● Dataset entries:
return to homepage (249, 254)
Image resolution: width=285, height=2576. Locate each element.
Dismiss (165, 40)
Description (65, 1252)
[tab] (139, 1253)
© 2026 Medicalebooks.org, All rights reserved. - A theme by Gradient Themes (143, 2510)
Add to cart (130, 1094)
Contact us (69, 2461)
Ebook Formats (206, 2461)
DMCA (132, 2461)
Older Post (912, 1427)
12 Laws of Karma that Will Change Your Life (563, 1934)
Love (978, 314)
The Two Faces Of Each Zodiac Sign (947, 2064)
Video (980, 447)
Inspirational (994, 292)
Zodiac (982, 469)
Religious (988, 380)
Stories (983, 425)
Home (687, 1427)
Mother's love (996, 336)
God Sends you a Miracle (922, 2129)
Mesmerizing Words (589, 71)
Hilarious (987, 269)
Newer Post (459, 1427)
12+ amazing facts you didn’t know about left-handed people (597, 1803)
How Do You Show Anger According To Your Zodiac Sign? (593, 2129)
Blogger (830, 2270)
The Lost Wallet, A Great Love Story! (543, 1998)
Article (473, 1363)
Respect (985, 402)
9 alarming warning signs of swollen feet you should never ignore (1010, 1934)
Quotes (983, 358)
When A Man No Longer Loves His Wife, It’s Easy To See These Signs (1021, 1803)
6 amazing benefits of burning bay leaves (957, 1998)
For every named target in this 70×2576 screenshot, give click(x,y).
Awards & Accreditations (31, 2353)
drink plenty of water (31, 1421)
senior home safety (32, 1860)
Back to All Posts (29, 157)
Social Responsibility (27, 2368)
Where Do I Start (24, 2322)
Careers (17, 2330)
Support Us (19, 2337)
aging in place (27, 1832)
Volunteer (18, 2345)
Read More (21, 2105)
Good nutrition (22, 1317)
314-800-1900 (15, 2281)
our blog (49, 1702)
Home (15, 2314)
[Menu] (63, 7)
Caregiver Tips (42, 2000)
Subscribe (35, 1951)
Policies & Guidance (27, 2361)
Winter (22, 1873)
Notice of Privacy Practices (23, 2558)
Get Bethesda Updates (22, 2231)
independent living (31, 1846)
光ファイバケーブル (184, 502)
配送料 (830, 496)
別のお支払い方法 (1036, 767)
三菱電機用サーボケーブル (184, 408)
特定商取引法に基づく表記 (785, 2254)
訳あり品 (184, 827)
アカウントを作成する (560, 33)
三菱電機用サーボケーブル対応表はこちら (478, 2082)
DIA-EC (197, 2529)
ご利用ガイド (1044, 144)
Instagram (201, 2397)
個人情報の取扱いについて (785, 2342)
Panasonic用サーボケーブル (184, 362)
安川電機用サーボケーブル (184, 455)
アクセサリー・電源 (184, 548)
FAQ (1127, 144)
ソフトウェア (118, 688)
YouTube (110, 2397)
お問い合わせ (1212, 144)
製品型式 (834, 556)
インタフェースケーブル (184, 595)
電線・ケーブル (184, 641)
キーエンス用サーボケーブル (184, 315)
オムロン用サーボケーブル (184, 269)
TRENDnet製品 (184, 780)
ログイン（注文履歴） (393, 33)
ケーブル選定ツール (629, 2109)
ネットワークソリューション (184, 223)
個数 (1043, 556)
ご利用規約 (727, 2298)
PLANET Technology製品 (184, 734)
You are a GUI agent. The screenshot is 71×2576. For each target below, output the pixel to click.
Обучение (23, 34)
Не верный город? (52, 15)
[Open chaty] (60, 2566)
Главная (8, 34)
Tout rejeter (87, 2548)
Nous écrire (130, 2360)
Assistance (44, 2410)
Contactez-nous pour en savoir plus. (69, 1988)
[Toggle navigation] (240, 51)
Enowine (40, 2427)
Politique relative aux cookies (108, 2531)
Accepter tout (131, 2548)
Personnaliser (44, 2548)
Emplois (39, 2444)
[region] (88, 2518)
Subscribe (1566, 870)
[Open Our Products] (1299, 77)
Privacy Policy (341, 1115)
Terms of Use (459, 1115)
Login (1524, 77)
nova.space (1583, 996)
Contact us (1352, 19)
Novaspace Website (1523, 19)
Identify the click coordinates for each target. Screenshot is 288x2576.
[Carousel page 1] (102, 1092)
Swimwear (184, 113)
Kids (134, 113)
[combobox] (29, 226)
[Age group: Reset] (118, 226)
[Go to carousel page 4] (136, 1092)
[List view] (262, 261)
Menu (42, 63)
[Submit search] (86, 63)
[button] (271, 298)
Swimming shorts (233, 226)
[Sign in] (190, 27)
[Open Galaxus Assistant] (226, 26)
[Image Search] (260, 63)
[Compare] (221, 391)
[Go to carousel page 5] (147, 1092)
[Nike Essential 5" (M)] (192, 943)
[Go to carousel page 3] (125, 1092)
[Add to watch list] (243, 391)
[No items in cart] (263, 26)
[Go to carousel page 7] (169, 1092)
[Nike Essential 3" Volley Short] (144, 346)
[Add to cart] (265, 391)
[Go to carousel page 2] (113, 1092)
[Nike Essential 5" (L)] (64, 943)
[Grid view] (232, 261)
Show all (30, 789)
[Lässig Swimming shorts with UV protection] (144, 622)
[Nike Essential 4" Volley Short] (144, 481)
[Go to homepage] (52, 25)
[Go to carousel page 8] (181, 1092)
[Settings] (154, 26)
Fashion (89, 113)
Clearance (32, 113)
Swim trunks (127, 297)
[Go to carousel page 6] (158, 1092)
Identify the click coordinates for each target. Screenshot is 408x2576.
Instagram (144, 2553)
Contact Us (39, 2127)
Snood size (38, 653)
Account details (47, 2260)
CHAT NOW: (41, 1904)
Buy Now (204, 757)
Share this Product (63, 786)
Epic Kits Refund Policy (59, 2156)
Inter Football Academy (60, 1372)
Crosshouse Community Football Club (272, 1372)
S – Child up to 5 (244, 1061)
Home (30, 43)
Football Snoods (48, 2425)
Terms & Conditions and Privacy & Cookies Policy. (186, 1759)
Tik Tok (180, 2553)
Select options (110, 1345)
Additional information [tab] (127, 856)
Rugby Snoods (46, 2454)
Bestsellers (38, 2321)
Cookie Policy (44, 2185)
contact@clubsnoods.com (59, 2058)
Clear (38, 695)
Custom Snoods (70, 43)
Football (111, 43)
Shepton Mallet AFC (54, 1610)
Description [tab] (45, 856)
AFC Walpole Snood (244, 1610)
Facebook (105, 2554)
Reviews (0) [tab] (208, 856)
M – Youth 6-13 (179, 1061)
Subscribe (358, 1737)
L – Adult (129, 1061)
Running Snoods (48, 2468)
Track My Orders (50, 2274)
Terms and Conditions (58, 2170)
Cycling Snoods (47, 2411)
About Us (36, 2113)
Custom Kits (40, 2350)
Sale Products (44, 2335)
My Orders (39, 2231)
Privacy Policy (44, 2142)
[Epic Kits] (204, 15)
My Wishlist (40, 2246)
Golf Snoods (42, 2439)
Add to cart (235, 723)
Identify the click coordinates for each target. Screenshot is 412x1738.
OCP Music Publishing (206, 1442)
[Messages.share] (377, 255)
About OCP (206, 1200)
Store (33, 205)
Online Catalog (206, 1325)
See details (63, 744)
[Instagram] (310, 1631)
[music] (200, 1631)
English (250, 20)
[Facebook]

● Directions: Each entry above is to be transcribed word for word.

● Response area:
return to homepage (249, 254)
Image resolution: width=285, height=2576. Locate each element.
Dismiss (165, 40)
Description (65, 1252)
[tab] (139, 1253)
© 2026 Medicalebooks.org, All rights reserved. - A theme by Gradient Themes (143, 2510)
Add to cart (130, 1094)
Contact us (69, 2461)
Ebook Formats (206, 2461)
DMCA (132, 2461)
Older Post (912, 1427)
12 Laws of Karma that Will Change Your Life (563, 1934)
Love (978, 314)
The Two Faces Of Each Zodiac Sign (947, 2064)
Video (980, 447)
Inspirational (994, 292)
Zodiac (982, 469)
Religious (988, 380)
Stories (983, 425)
Home (687, 1427)
Mother's love (996, 336)
God Sends you a Miracle (922, 2129)
Mesmerizing Words (589, 71)
Hilarious (987, 269)
Newer Post (459, 1427)
12+ amazing facts you didn’t know about left-handed people (597, 1803)
How Do You Show Anger According To Your Zodiac Sign? (593, 2129)
Blogger (830, 2270)
The Lost Wallet, A Great Love Story! (543, 1998)
Article (473, 1363)
Respect (985, 402)
9 alarming warning signs of swollen feet you should never ignore (1010, 1934)
Quotes (983, 358)
When A Man No Longer Loves His Wife, It’s Easy To See These Signs (1021, 1803)
6 amazing benefits of burning bay leaves (957, 1998)
For every named target in this 70×2576 screenshot, give click(x,y).
Awards & Accreditations (31, 2353)
drink plenty of water (31, 1421)
senior home safety (32, 1860)
Back to All Posts (29, 157)
Social Responsibility (27, 2368)
Where Do I Start (24, 2322)
Careers (17, 2330)
Support Us (19, 2337)
aging in place (27, 1832)
Volunteer (18, 2345)
Read More (21, 2105)
Good nutrition (22, 1317)
314-800-1900 (15, 2281)
our blog (49, 1702)
Home (15, 2314)
[Menu] (63, 7)
Caregiver Tips (42, 2000)
Subscribe (35, 1951)
Policies & Guidance (27, 2361)
Winter (22, 1873)
Notice of Privacy Practices (23, 2558)
Get Bethesda Updates (22, 2231)
independent living (31, 1846)
光ファイバケーブル (184, 502)
配送料 (830, 496)
別のお支払い方法 (1036, 767)
三菱電機用サーボケーブル (184, 408)
特定商取引法に基づく表記 (785, 2254)
訳あり品 (184, 827)
アカウントを作成する (560, 33)
三菱電機用サーボケーブル対応表はこちら (478, 2082)
DIA-EC (197, 2529)
ご利用ガイド (1044, 144)
Instagram (201, 2397)
個人情報の取扱いについて (785, 2342)
Panasonic用サーボケーブル (184, 362)
安川電機用サーボケーブル (184, 455)
アクセサリー・電源 (184, 548)
FAQ (1127, 144)
ソフトウェア (118, 688)
YouTube (110, 2397)
お問い合わせ (1212, 144)
製品型式 (834, 556)
インタフェースケーブル (184, 595)
電線・ケーブル (184, 641)
キーエンス用サーボケーブル (184, 315)
オムロン用サーボケーブル (184, 269)
TRENDnet製品 (184, 780)
ログイン（注文履歴） (393, 33)
ケーブル選定ツール (629, 2109)
ネットワークソリューション (184, 223)
個数 (1043, 556)
ご利用規約 (727, 2298)
PLANET Technology製品 (184, 734)
You are a GUI agent. The screenshot is 71×2576. For each target below, output the pixel to click.
Обучение (23, 34)
Не верный город? (52, 15)
[Open chaty] (60, 2566)
Главная (8, 34)
Tout rejeter (87, 2548)
Nous écrire (130, 2360)
Assistance (44, 2410)
Contactez-nous pour en savoir plus. (69, 1988)
[Toggle navigation] (240, 51)
Enowine (40, 2427)
Politique relative aux cookies (108, 2531)
Accepter tout (131, 2548)
Personnaliser (44, 2548)
Emplois (39, 2444)
[region] (88, 2518)
Subscribe (1566, 870)
[Open Our Products] (1299, 77)
Privacy Policy (341, 1115)
Terms of Use (459, 1115)
Login (1524, 77)
nova.space (1583, 996)
Contact us (1352, 19)
Novaspace Website (1523, 19)
Identify the click coordinates for each target. Screenshot is 288x2576.
[Carousel page 1] (102, 1092)
Swimwear (184, 113)
Kids (134, 113)
[combobox] (29, 226)
[Age group: Reset] (118, 226)
[Go to carousel page 4] (136, 1092)
[List view] (262, 261)
Menu (42, 63)
[Submit search] (86, 63)
[button] (271, 298)
Swimming shorts (233, 226)
[Sign in] (190, 27)
[Open Galaxus Assistant] (226, 26)
[Image Search] (260, 63)
[Compare] (221, 391)
[Go to carousel page 5] (147, 1092)
[Nike Essential 5" (M)] (192, 943)
[Go to carousel page 3] (125, 1092)
[Add to watch list] (243, 391)
[No items in cart] (263, 26)
[Go to carousel page 7] (169, 1092)
[Nike Essential 3" Volley Short] (144, 346)
[Add to cart] (265, 391)
[Go to carousel page 2] (113, 1092)
[Nike Essential 5" (L)] (64, 943)
[Grid view] (232, 261)
Show all (30, 789)
[Lässig Swimming shorts with UV protection] (144, 622)
[Nike Essential 4" Volley Short] (144, 481)
[Go to homepage] (52, 25)
[Go to carousel page 8] (181, 1092)
[Settings] (154, 26)
Fashion (89, 113)
Clearance (32, 113)
Swim trunks (127, 297)
[Go to carousel page 6] (158, 1092)
Identify the click coordinates for each target. Screenshot is 408x2576.
Instagram (144, 2553)
Contact Us (39, 2127)
Snood size (38, 653)
Account details (47, 2260)
CHAT NOW: (41, 1904)
Buy Now (204, 757)
Share this Product (63, 786)
Epic Kits Refund Policy (59, 2156)
Inter Football Academy (60, 1372)
Crosshouse Community Football Club (272, 1372)
S – Child up to 5 (244, 1061)
Home (30, 43)
Football Snoods (48, 2425)
Terms & Conditions and Privacy & Cookies Policy. (186, 1759)
Tik Tok (180, 2553)
Select options (110, 1345)
Additional information [tab] (127, 856)
Rugby Snoods (46, 2454)
Bestsellers (38, 2321)
Cookie Policy (44, 2185)
contact@clubsnoods.com (59, 2058)
Clear (38, 695)
Custom Snoods (70, 43)
Football (111, 43)
Shepton Mallet AFC (54, 1610)
Description [tab] (45, 856)
AFC Walpole Snood (244, 1610)
Facebook (105, 2554)
Reviews (0) [tab] (208, 856)
M – Youth 6-13 (179, 1061)
Subscribe (358, 1737)
L – Adult (129, 1061)
Running Snoods (48, 2468)
Track My Orders (50, 2274)
Terms and Conditions (58, 2170)
Cycling Snoods (47, 2411)
About Us (36, 2113)
Custom Kits (40, 2350)
Sale Products (44, 2335)
My Orders (39, 2231)
Privacy Policy (44, 2142)
[Epic Kits] (204, 15)
My Wishlist (40, 2246)
Golf Snoods (42, 2439)
Add to cart (235, 723)
Identify the click coordinates for each target. Screenshot is 412x1738.
OCP Music Publishing (206, 1442)
[Messages.share] (377, 255)
About OCP (206, 1200)
Store (33, 205)
Online Catalog (206, 1325)
See details (63, 744)
[Instagram] (310, 1631)
[music] (200, 1631)
English (250, 20)
[Facebook]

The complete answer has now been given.